It seems clear from Belfort’s website that, even if it is an “indictment” as Leo insists, he also views it as an advert for his considerable powers of persuasion. In the film, as in real life, Belfort devised a highly successful system of selling, which he insists is even better now than when he fleeced 1,500 “sheep”. As he helpfully explained in a “PS” to my e-mail: “This program wasn’t fictional – it was real, and now it’s being used by sales persons, businesses, closers, and persuasion pros all around the world. And, even better: it’s even more effective than it was in the early days, thanks to the emphasis on ethical persuasion tactics, and the latest discoveries in the world of persuasion psychology.”

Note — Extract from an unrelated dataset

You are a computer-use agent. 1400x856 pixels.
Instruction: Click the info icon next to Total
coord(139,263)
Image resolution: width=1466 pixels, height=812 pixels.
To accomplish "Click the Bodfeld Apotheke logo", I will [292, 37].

At the time of his conviction, Belfort was ordered to repay $110.4 million to his victims. While £10.4 million was refunded from sales of his property and collection of cars, he was also ordered to pay 50 per cent of any future income. In October, Federal prosecutors stated that he had earned $1,767,209 from his two memoirs and the movie rights, which sold for $1m but he had only repaid $243,000 in the past four years. As Entertainment Weekly said of the film: “There are no wages of sin on this street – in fact it looks like sin pays pretty damned well.”

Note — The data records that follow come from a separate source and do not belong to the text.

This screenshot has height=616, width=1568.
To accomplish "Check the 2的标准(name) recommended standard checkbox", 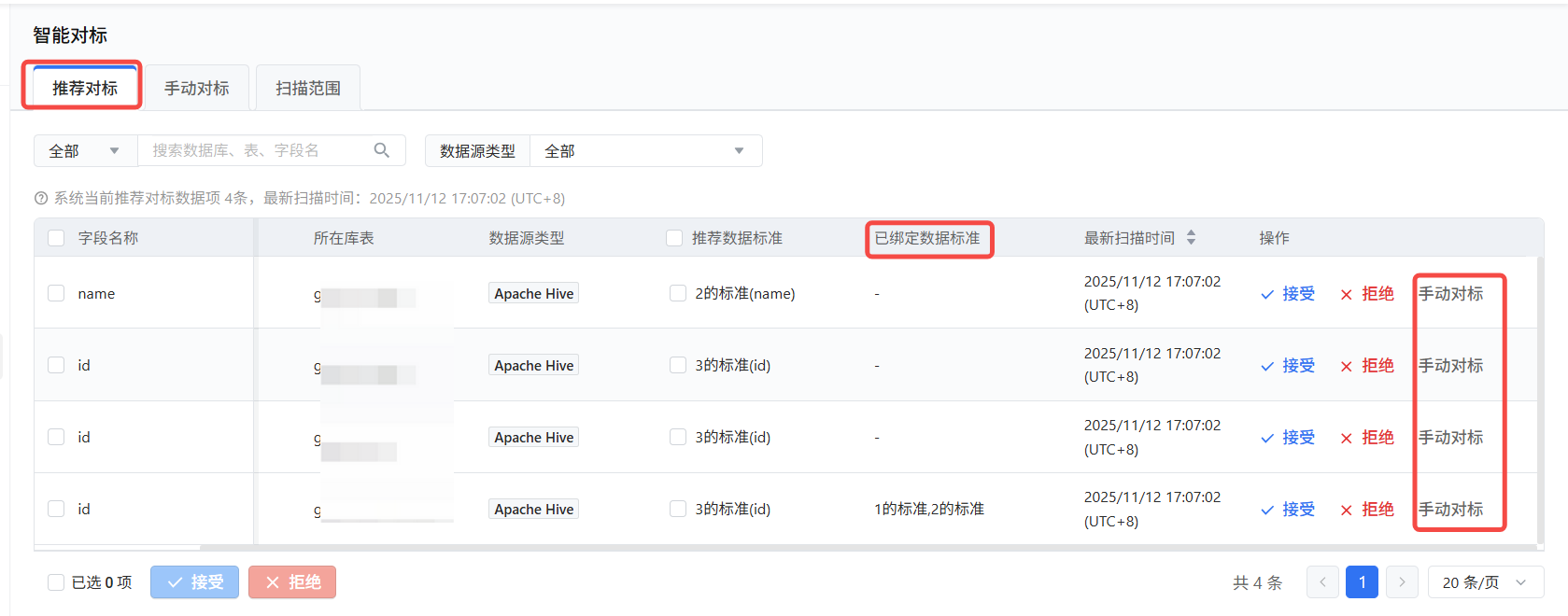I will click(x=678, y=293).
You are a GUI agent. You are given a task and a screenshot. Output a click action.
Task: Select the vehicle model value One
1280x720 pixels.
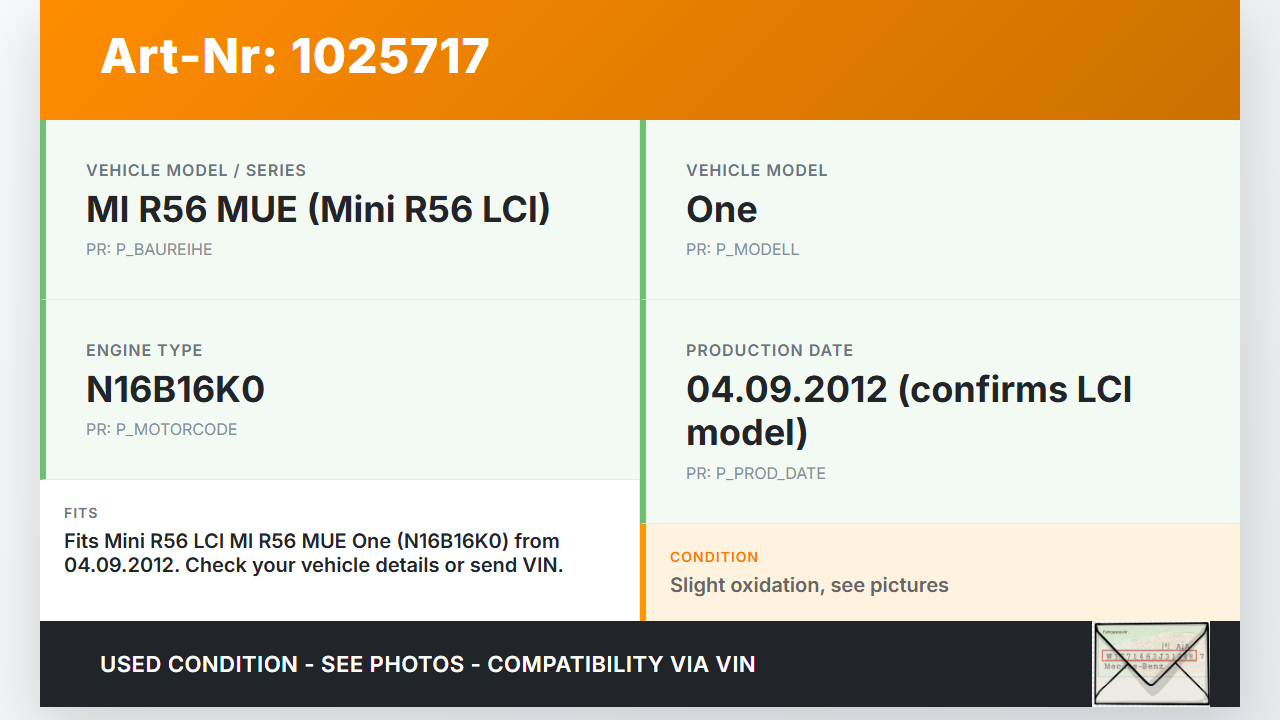721,209
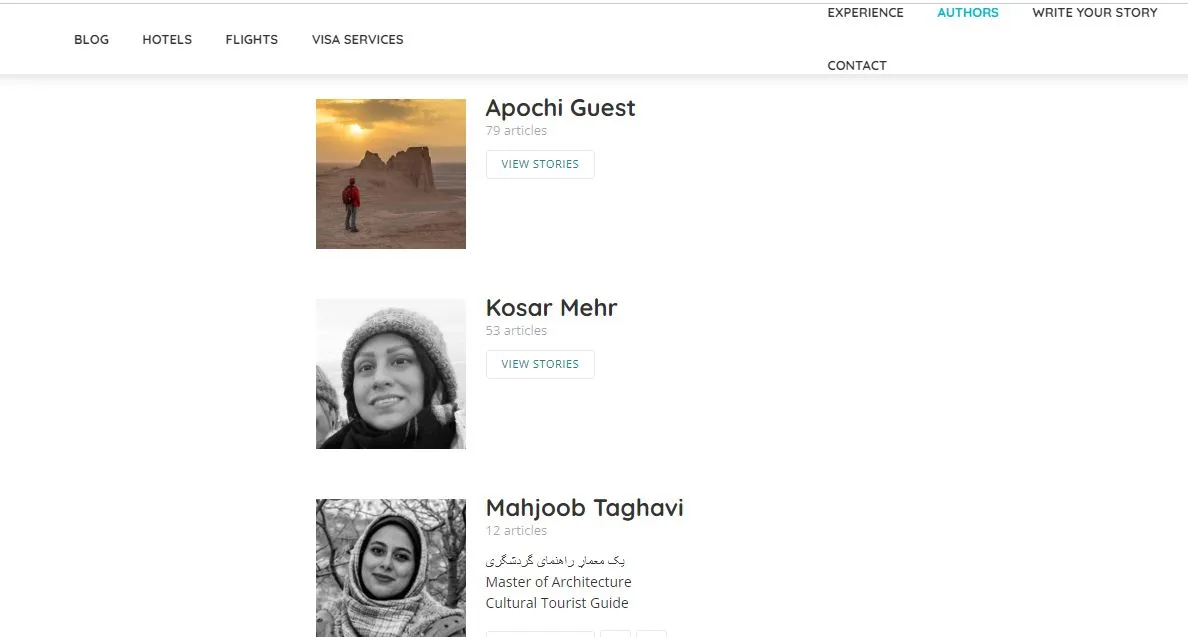The width and height of the screenshot is (1188, 637).
Task: Click the 79 articles count text
Action: pyautogui.click(x=516, y=131)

So is there an argument for not going to see The Wolf of Wall Street? Yes, if you were one of his victims, or if you knew one of them, then, of course, why would you wish to see what was possibly the worst time of your life re-cast as a Hollywood comedy?
As for the rest of us, it’s a movie, it’s entertainment, and will be treated as such. If like me, you adored Goodfellas and Casino, the ethics of glamorising the Mob didn’t come into the equation, the only criteria was: is this a good, a bad or even a great film? So it would seem strange to suddenly decide to boycott a film because its victims were hit financially instead of physically. What would be refreshing in its honesty is if DiCaprio admitted that he wanted to make the movie because he recognised the humour and outlandish excitement in Belfort’s story, instead of arguing that it was an “indictment”.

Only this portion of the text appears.